Depuis un peu plus de 30 ans, le CN fait passer par la voie Saint-André-de-Kamouraska-Edmundston-Moncton l'essentiel du trafic entre le centre du pays et le port de Halifax. Cette situation a relégué au second rang sa voie passant par la vallée de la Matapédia et le nord du Nouveau-Brunswick.

L'axe Matane-Mont-Joli et le secteur de Rivière-du-Loup génèrent de bons volumes de marchandises, principalement Matane, en raison du traversier-rail reliant cette ville à Baie-Comeau et à Sept-Îles.

Le tronçon de Catamount à Campbellton jusqu'à Mont-Joli et Rivière-du-Loup a déjà appartenu à une autre firme, la Société du chemin de fer du Québec, pendant une douzaine d'années. Le CN l'a racheté en 2009. La clientèle de marchandises s'est effritée au nord du Nouveau-Brunswick en raison de la fermeture des usines papetières de Miramichi, de Bathurst et de Dalhousie, et de la réduction des activités de Brunswick Mining and Smelting. Cette société fermera sa mine de Bathurst en 2013.
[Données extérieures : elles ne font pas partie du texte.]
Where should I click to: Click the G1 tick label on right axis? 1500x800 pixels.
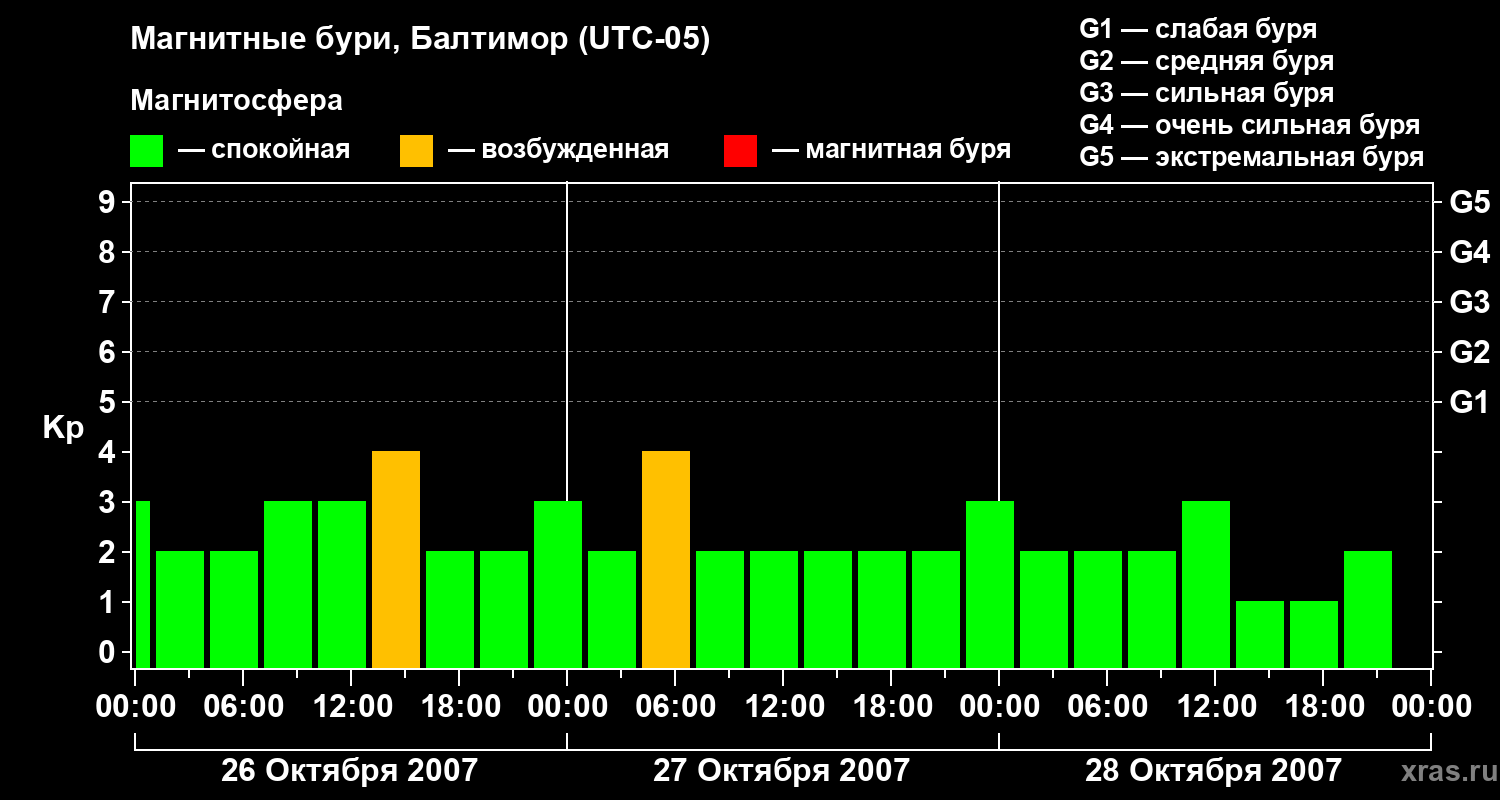[1469, 403]
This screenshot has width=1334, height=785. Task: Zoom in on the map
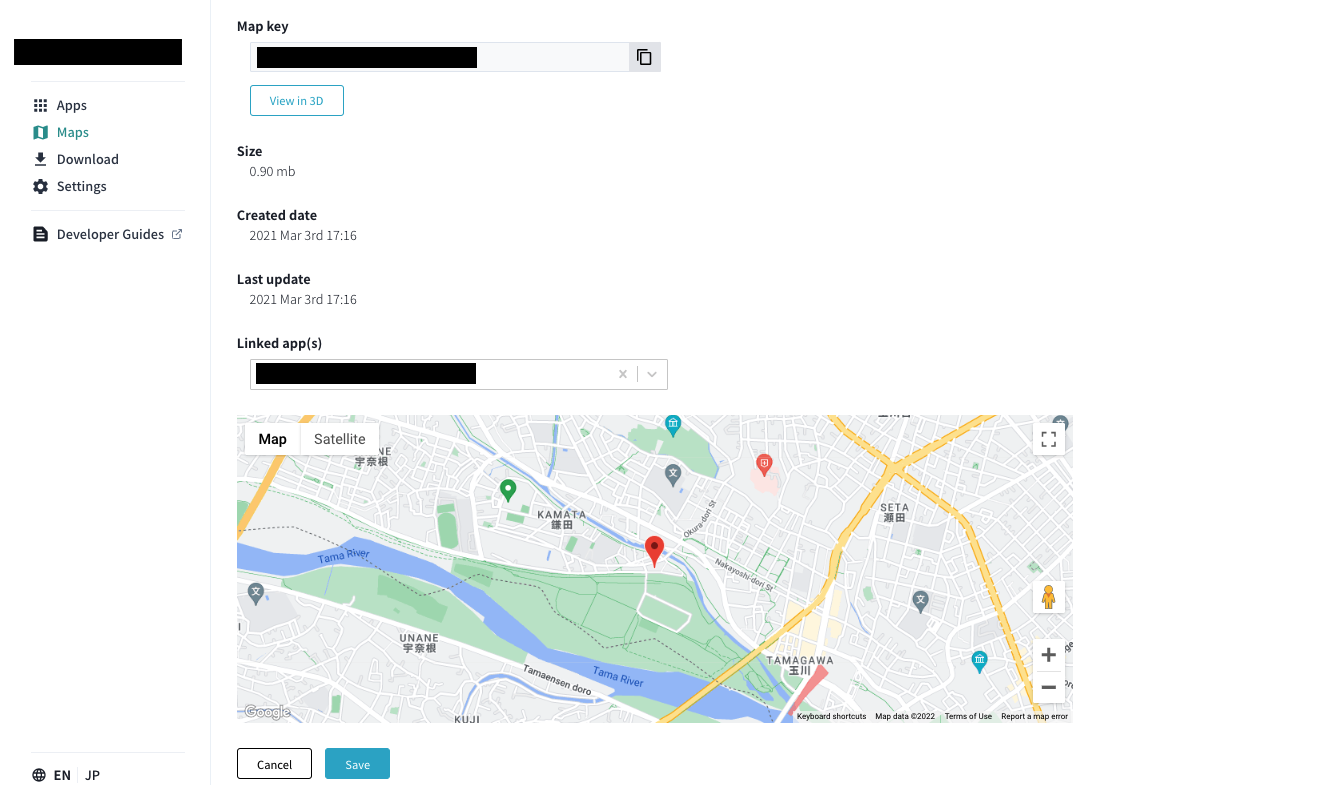coord(1048,654)
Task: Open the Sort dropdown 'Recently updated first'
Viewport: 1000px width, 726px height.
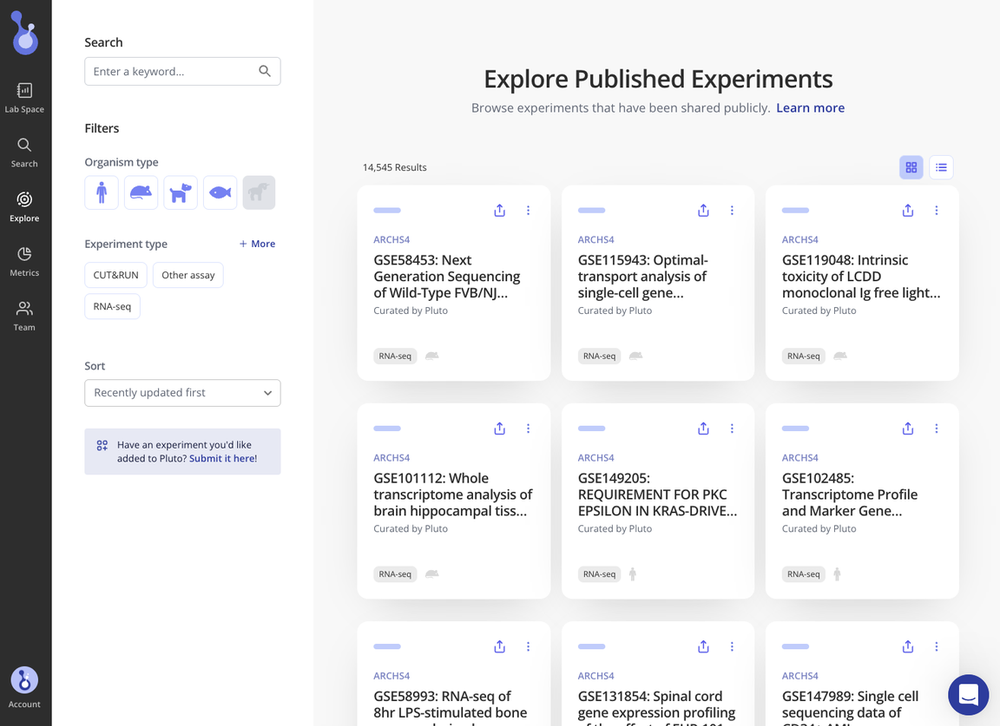Action: pos(182,393)
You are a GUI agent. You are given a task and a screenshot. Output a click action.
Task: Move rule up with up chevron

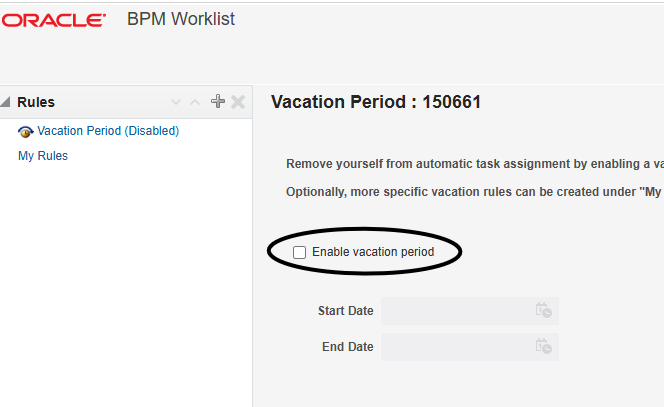tap(195, 102)
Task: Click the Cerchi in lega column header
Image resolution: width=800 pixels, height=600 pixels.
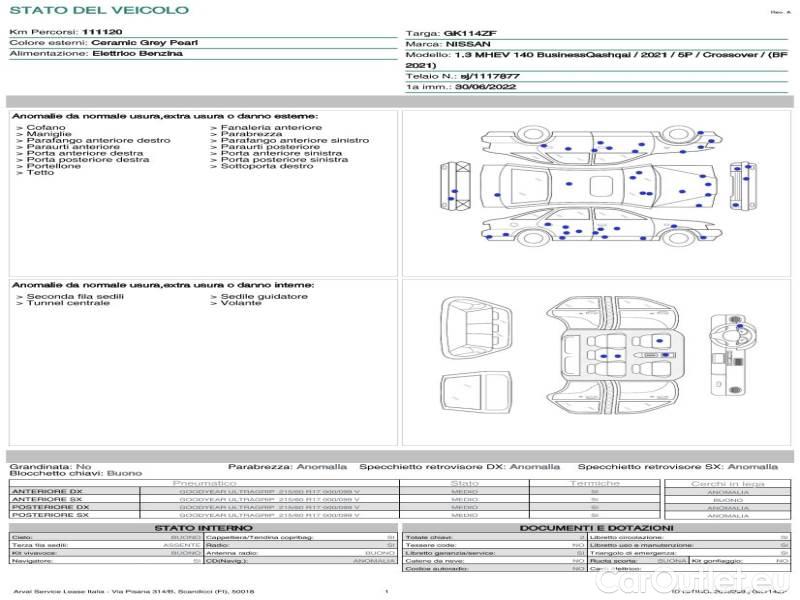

La Société du chemin de fer de la Gaspésie aura besoin de 94 millions $ en cinq ans des gouvernements provincial et fédéral, surtout pour réparer plusieurs des 94 ponts s'échelonnant entre Matapédia et Gaspé. Québec a déjà débloqué 17 millions $ et 5,5 millions $ sont attendus pour rouvrir à court terme certains ponts. VIA Rail s'arrête présentement à mi-chemin entre Matapédia et Gaspé. Un train touristique démarrera en mai et un atelier de réparation de wagons a ouvert en 2012 à New Richmond.